我会先把工具调用失败分成三类，而不是统一重试。短暂网络抖动通常表现为连接超时、偶发 5xx、DNS/TLS 抖动或单次请求延迟异常，适合短超时、指数退避、少量重试和 jitter；工具服务不可用通常是持续 5xx、超时率升高、限流或依赖故障，需要熔断、限流、排队保护、降级到缓存或备用工具；业务错误通常是参数不合法、权限不足、资源不存在、余额不足、状态冲突等，重试没有意义，应该把错误转换成可解释反馈，必要时让 Agent 重新规划参数或请求用户补充信息。策略上我会按工具重要性和副作用设计。

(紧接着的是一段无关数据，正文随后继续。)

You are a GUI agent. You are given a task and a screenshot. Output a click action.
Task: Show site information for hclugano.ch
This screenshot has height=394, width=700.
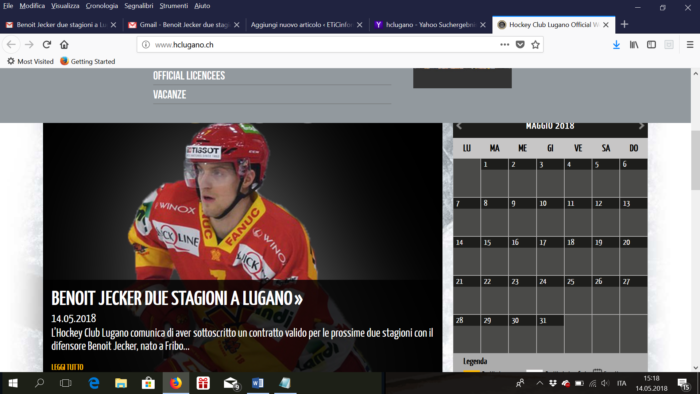[x=146, y=45]
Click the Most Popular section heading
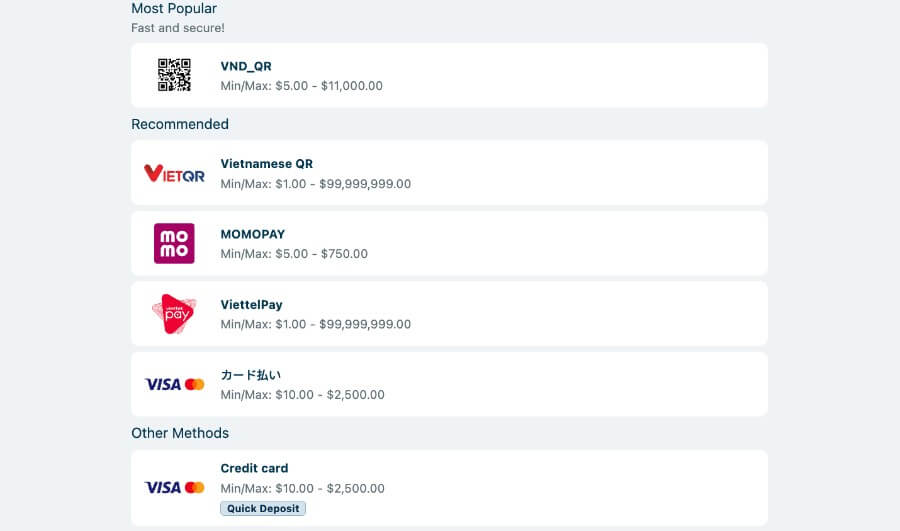This screenshot has width=900, height=531. point(174,9)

读操作可以更积极重试，写操作必须有幂等 key、去重和补偿，避免 Agent 重复下单、重复发券或重复修改状态。每个工具要有 connect timeout、read timeout、总 deadline 和上游预算传递，防止一个慢工具拖垮整轮 Agent。熔断要基于错误率、超时率、P95/P99、并发和限流码，半开探测恢复；降级要提前定义 fallback，例如返回缓存结果、只做检索不执行动作、切换备用 provider、让模型承认当前工具不可用并给出人工处理路径。最后用 traceId 串起用户请求、模型规划、工具入参、返回码、重试次数和最终回复，才能定位是模型计划问题、参数问题还是外部依赖问题。

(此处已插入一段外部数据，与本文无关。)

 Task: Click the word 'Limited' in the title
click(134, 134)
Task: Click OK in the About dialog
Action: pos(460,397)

考点 失败先分类：网络抖动可重试，服务不可用要保护，业务错误要改参或反馈

难度 真实面经题

回答目标 让候选人展示 Agent 工具调用的生产级可靠性思维：按错误语义分类，用有边界的容错保护依赖和用户体验，并通过观测数据持续改进。

深入解析

错误分类

先区分网络抖动、服务不可用和业务错误。网络抖动是偶发、短时、可能重试成功；服务不可用是持续性或容量性问题；业务错误代表请求语义不成立，继续重试只会放大流量和噪声。

超时预算

工具调用要设置连接超时、读取超时和总 deadline，并把整轮 Agent 的剩余时间向下传递。没有超时预算时，一个慢工具会让多步规划全部堆住，也会让用户看到长时间无响应。

重试边界

重试只适合可恢复、可幂等的失败。读请求可以指数退避并加 jitter，写请求必须使用幂等 key、请求去重和状态校验。对 4xx 业务错误、权限错误、参数错误不应盲重试。

熔断降级

当某工具持续超时、错误率升高或触发限流时，应熔断并进入半开探测，避免 Agent 集群持续打爆依赖。降级方案包括缓存、备用工具、只读模式、人工转接和明确拒答。

Agent 反馈

错误不能只作为异常栈丢给模型。需要把可恢复状态、用户可行动信息和工具不可用原因转成结构化 observation，让 Agent 决定改参、换工具、询问用户还是停止执行。

观测闭环

埋点要覆盖工具名称、错误类型、状态码、耗时、重试次数、熔断状态、降级路径和最终答案质量。只有能按工具和错误类型聚合，才能发现慢依赖、坏参数和模型规划缺陷。

易错点

把所有失败都归为网络问题，默认重试。
忽略写操作副作用，没有幂等和去重。
只设置单次超时，不控制整轮 Agent deadline。
没有熔断和限流，依赖故障时让 Agent 集群持续放大流量。
错误信息直接丢给模型或用户，缺少结构化错误码和可行动反馈。
只看成功率，不看 P99、重试次数、降级率和最终答案质量。

面试官追问

如果工具返回 429，应该重试吗？

要看限流语义。可以读取 Retry-After 或限流窗口做延迟重试，但必须限制并发和总预算；如果是长期配额不足，应熔断或降级，而不是所有 Agent 同时退避后再一起冲击依赖。

写工具调用为什么必须强调幂等？

因为 Agent 可能因超时不知道写操作是否已经生效，如果直接重试会造成重复副作用。幂等 key、业务状态机和去重表可以保证同一意图最多生效一次。

工具失败后要不要让模型自己解释？

可以让模型组织语言，但底层必须提供结构化错误码和可展示原因。不能让模型凭异常栈猜测，否则容易把权限、限流或服务故障编成错误建议。

如何防止重试风暴？

用全链路 deadline、指数退避、jitter、最大重试次数、客户端限流、熔断和队列长度保护。关键是把重试当作有预算的容错，而不是默认无限补偿。